Von Potsdam aus sind es 16 Kilometer, also keine zwei Stunden Fahrt. Durch die Glienicker Brücke fahren wir in den Jungfernsee, dann vorbei an der Heilandskirche bei Sacrow und der Pfaueninsel die Havel hoch Richtung Spandau. Schöne Strecke, aber leider schlechtes Fotowetter – und das Schloss auf der Pfaueninsel wird gerade renoviert, also nix zu sehen dort. Erstmals haben wir hier wieder Frachtverkehr. Es sind ziemlich große Kähne, die von der Spree-Oder-Wasserstraße kommend über den Jungfernsee Richtung Mittellandkanal oder Elbe schippern (und umgekehrt natürlich).




Der Umbau der Raymarine-Geräte geht zügig vonstatten, so dass wir schon um zwei fertig sind. Netterweise dürfen wir trotzdem über Nacht liegenbleiben, denn für Tempelhof sind wir erst tags darauf angemeldet. Thomas erkundet joggend die Umgebung und ist sehr angetan von den Tiefwerder Wiesen, einem unter Landschaftsschutz stehenden Feuchtwiesengebiet, das ein Stück weiter nördlich an die Havel grenzt.
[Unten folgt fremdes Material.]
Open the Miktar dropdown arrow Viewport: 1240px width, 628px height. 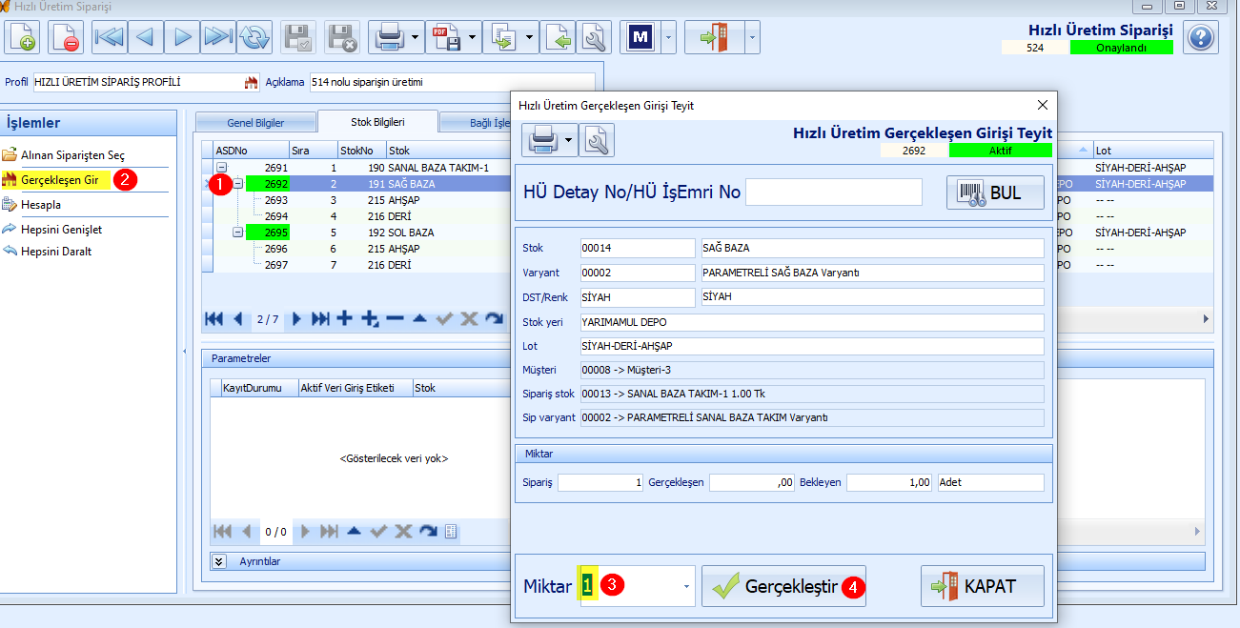686,587
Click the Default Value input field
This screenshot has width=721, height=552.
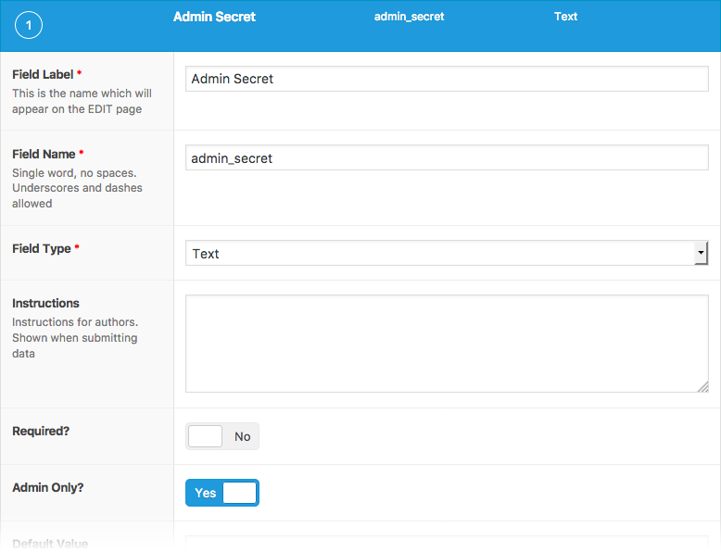(447, 543)
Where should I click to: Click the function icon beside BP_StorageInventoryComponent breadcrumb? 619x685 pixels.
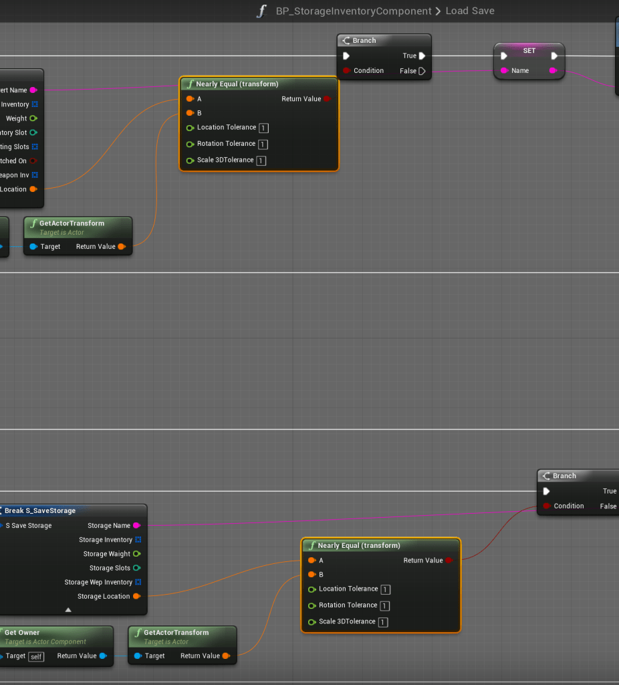coord(262,11)
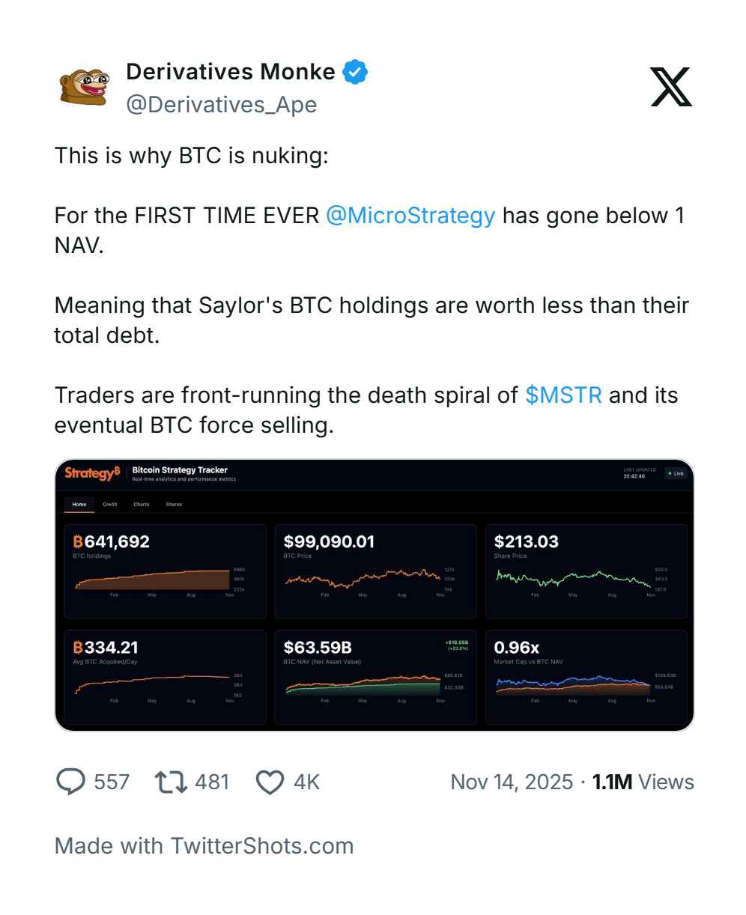Image resolution: width=746 pixels, height=915 pixels.
Task: Click the reply bubble icon
Action: [71, 782]
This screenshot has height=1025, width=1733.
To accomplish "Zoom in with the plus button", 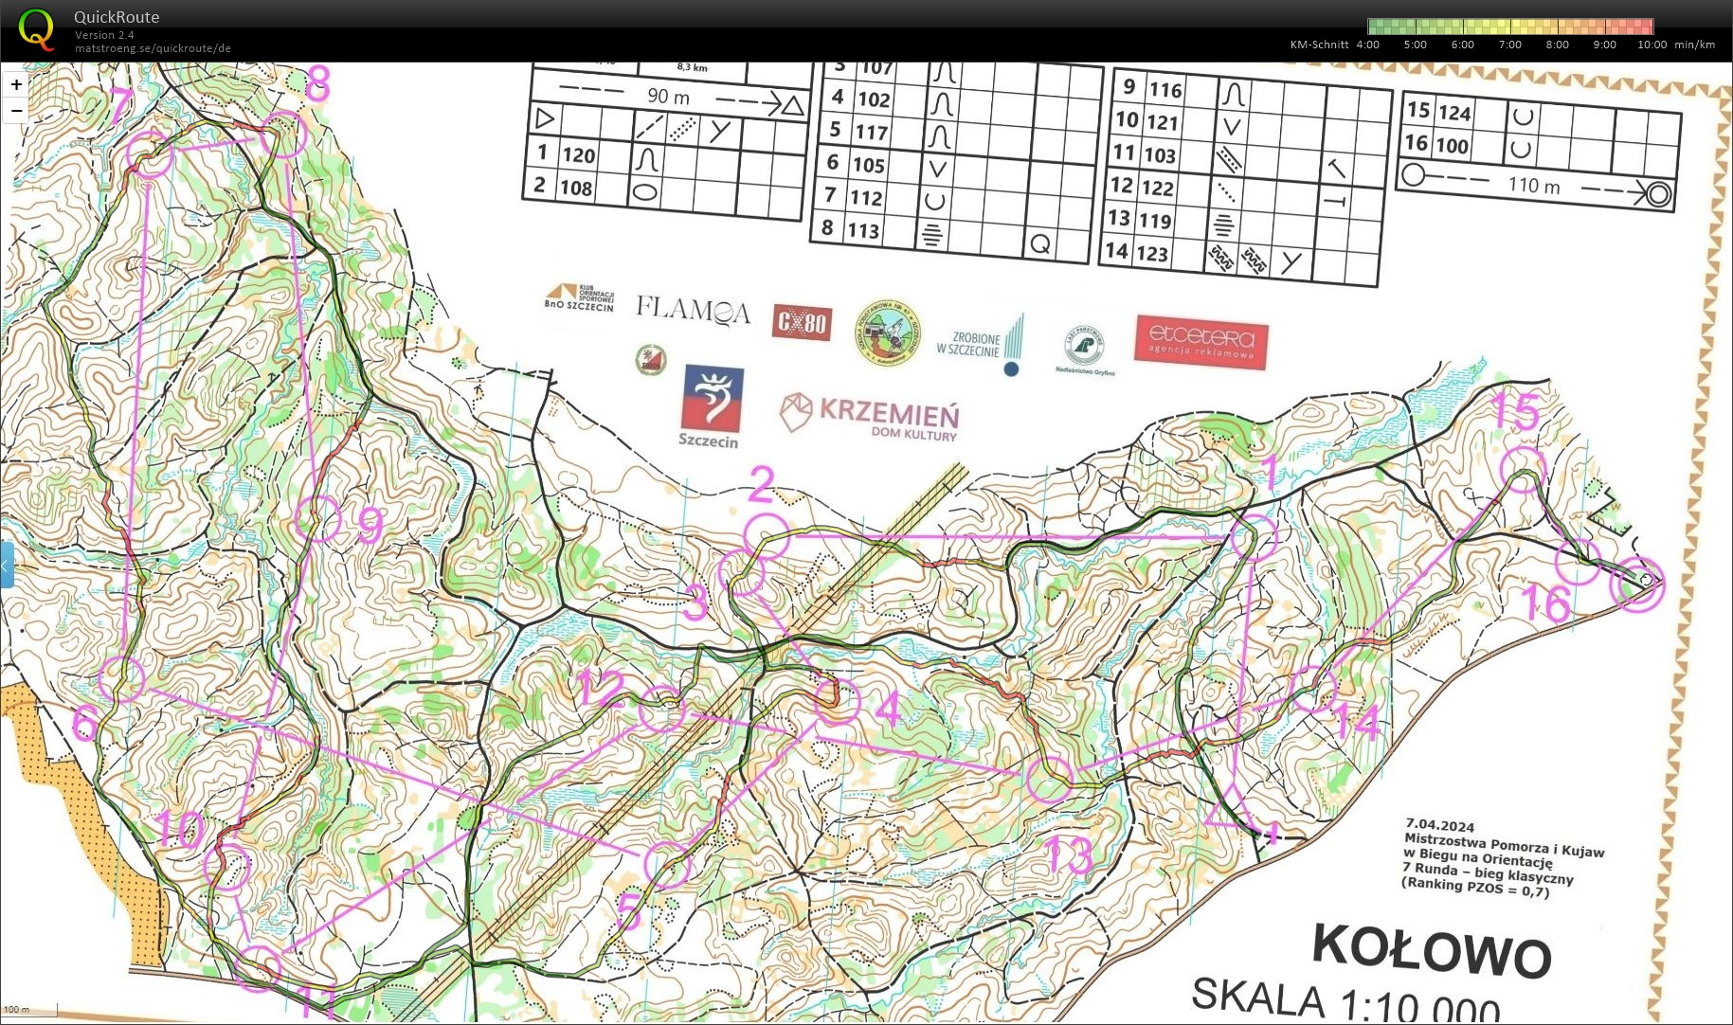I will click(16, 85).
Schlechte Nachricht hingegen aus Berlin: dem Kind wurde das leihweise überlassene mütterliche Mountainbike geklaut – vor der Haustür in Friedrichshain das Schloss aufgeflext! Trotz der kriminellen Bedrohungslage machen wir uns am nächsten Morgen auf Richtung Teltow-Kanal. Ursprünglich wollten wir, wo wir schon hier sind, einfach in Spandau Richtung Spree abbiegen und uns die 24-Stunden-Anleger entlang durch Berlin hangeln. Dort gibt es aber keinen Landstrom, und es steht wieder eine Hitzewelle bevor. Deswegen haben wir für ein paar Tage Hafen Tempelhof gebucht und verschieben die Spree-Tour auf den Rückweg.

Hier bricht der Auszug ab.